Building Healthy Futures
All of these phrases stress that the learning that goes on in the home is carried throughout a lifetime. They also emphasize that a parent’s influence can shape a child’s future. Although it may seem that a child’s friends have more influence at any one time, parents have the longest lasting impression. Parents are there when a child is first learning to walk and talk, always there when friends leave, and there when new friends come in the picture. The one constant is family.
Using my own childhood as a basis, I look back at the families who did activities together and see families that are still close. I also look at the families that found ways to exercise together, and parents who set good examples when it came to exercise, and those children, now in their adulthood, still find ways to be active. It was a pattern of habits developed at a young age and carried into adult life.
I won’t spend a lot of time or space quoting a lot of bleak statistics that we have all seen time and again. I will highlight a few of the more telling ones though.
According to the Surgeon General’s Report on Health and Physical Activity more than sixty percent of American adults are not regularly active and 25 percent of all adults are not active at all. The Physical Education for Progress Act states in its findings that “The percentage of young people who are overweight has more than doubled in the thirty years preceding 1999.” It also states “Obesity related diseases cost the United States economy more than $100,000,000,000 every year.” The American Obesity Association reported on their website that 15.5 percent of adolescents (ages 12 to 19 years of age) and 15.3 percent of children (ages 6 to 11 years of age) are obese. This represents an increase of over 4 percent from 1994.

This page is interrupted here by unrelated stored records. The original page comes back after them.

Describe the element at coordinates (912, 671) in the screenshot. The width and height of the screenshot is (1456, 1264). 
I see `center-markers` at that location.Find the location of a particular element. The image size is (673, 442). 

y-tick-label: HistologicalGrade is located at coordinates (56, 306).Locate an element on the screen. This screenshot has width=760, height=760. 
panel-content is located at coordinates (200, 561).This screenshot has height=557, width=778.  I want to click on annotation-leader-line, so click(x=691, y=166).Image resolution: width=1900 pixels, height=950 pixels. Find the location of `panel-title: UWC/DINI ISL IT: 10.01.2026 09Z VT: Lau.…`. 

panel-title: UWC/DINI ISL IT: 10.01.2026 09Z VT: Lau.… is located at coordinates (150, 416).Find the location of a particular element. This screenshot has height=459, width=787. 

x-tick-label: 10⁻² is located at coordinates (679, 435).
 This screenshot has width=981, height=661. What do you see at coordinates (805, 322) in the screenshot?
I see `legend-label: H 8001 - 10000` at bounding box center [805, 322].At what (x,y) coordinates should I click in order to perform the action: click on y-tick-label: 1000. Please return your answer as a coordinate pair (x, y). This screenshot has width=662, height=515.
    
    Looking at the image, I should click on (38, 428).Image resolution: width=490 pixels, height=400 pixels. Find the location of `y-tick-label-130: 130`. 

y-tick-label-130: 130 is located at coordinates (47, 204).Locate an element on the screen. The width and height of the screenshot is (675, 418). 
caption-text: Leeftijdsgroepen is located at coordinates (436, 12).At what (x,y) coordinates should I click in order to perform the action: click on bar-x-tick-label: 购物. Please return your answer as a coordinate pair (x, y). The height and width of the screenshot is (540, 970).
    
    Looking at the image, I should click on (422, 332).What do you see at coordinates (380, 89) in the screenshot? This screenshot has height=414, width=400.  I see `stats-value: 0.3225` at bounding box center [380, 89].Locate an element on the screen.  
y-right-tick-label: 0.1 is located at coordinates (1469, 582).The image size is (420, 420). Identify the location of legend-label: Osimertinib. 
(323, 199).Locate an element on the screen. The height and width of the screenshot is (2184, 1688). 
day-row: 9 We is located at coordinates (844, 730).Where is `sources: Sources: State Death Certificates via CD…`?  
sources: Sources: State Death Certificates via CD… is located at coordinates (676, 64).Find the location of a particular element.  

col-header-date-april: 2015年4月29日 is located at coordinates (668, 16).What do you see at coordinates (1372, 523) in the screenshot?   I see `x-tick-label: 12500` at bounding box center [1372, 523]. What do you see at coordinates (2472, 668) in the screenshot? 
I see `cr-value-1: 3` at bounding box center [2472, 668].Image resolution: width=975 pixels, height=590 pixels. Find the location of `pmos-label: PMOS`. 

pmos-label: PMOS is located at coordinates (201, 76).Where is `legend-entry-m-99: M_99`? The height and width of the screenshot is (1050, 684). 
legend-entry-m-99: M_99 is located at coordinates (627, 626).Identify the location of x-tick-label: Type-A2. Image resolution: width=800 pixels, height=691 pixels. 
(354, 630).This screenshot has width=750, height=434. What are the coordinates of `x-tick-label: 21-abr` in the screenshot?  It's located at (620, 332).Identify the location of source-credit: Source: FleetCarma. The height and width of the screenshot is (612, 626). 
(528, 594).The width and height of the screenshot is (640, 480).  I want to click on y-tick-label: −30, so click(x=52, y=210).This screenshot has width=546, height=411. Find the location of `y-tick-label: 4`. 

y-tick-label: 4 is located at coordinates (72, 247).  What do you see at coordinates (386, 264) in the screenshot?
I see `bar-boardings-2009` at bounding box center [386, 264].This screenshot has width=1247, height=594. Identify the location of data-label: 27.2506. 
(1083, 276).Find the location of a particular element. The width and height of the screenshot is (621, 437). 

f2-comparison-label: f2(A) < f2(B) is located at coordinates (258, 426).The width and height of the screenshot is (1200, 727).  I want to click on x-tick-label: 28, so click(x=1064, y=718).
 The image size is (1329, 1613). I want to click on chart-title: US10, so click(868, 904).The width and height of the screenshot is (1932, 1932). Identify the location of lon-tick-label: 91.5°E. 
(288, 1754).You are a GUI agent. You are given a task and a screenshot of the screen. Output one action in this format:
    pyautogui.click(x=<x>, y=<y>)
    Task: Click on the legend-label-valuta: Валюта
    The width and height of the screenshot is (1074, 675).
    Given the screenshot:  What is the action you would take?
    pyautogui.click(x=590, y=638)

We can not rely on school physical education programs to impact this in a major way. According to the Centers for Disease Control and Prevention’s “School Health Policies and Programs Study 2000”, only half of schools require physical education in grades one through 5; even fewer (only 25 percent) require it in grade eight and only five percent require it in grade 12. Further, only eight percent of elementary schools and six percent of middle/junior and senior high schools require daily physical education, or its equivalent, for the entire school year for students in all grades in the school. Even though standards and recommendations by agencies such as the CDC, Surgeon General’s Office, American Association of Health, Physical Education, Recreation and Dance, and the U.S. Department of Health and Human Services ask for daily, quality physical education, the fact remains that most schools do not meet these requirements.
We must take the time to get outside and move with our children. Find family-friendly healthy activities such as hiking, biking, cross-country skiing, and even a day at the playground. These are activities that the whole family can enjoy and benefit from. The benefit from these activities is two-fold; improved health and increased family time.
Simple habit and routine changes can go a long way toward improving overall health of all family members. Parking further away from the store, taking the stairs instead of the elevator, using hand tools instead of power tools in the garden and around the house, and hiding the remote so you have to get up to change the channel can make huge strides toward improved family health.
As scary as these figures are we can make a difference. If we start now and make a concerted effort to bring ourselves and our children around to a healthier today we can be assured of a healthier tomorrow.